▶ **Requirement**:
Pictures stay out of the copy. Transcribe exactly the lines from the line with "The image size" through the final line of the records.

Collected data entries
****************************************

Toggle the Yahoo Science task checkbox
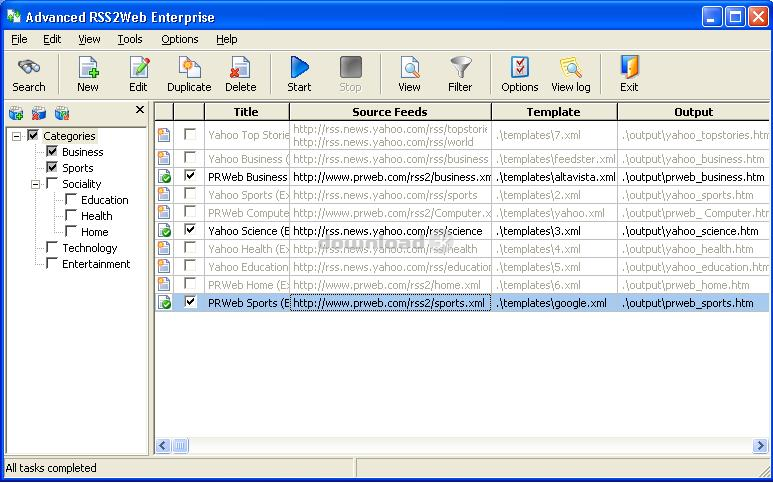The height and width of the screenshot is (483, 773). pyautogui.click(x=190, y=230)
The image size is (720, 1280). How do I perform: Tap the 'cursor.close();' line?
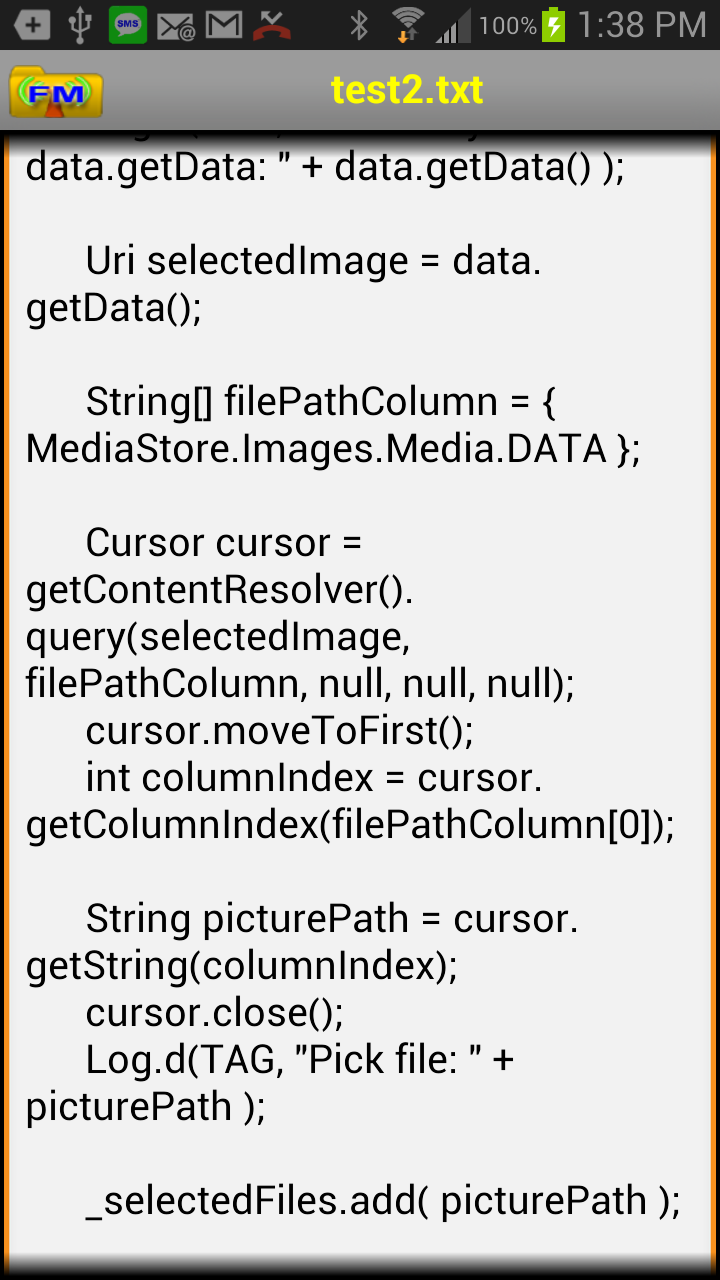coord(214,1013)
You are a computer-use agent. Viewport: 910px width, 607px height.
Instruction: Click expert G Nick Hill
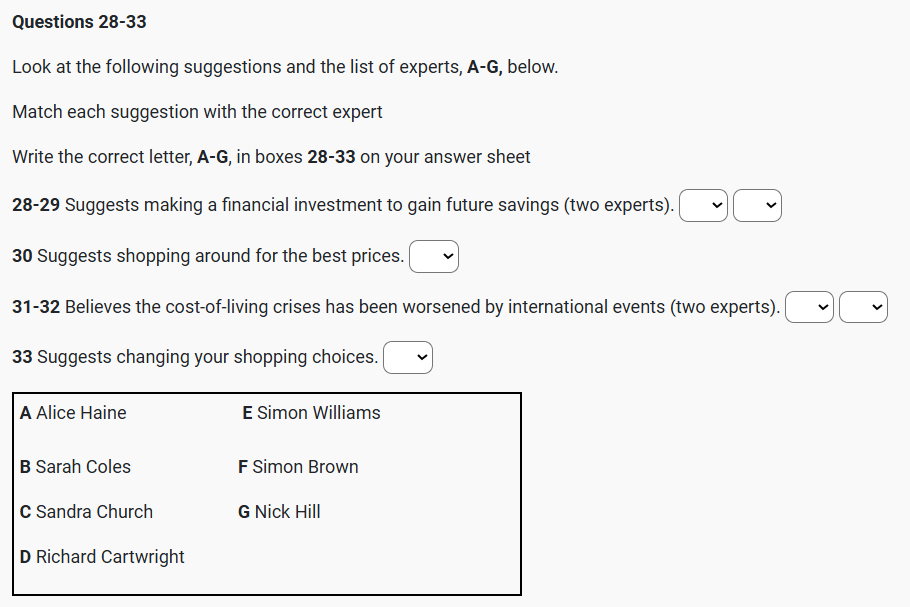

****************************************

▶ **Solution to this exercise**:
The image size is (720, 1280). How do I perform: Tap the 'cursor.close();' line?
coord(214,1013)
You are a computer-use agent. Viewport: 910px width, 607px height.
Instruction: Click expert G Nick Hill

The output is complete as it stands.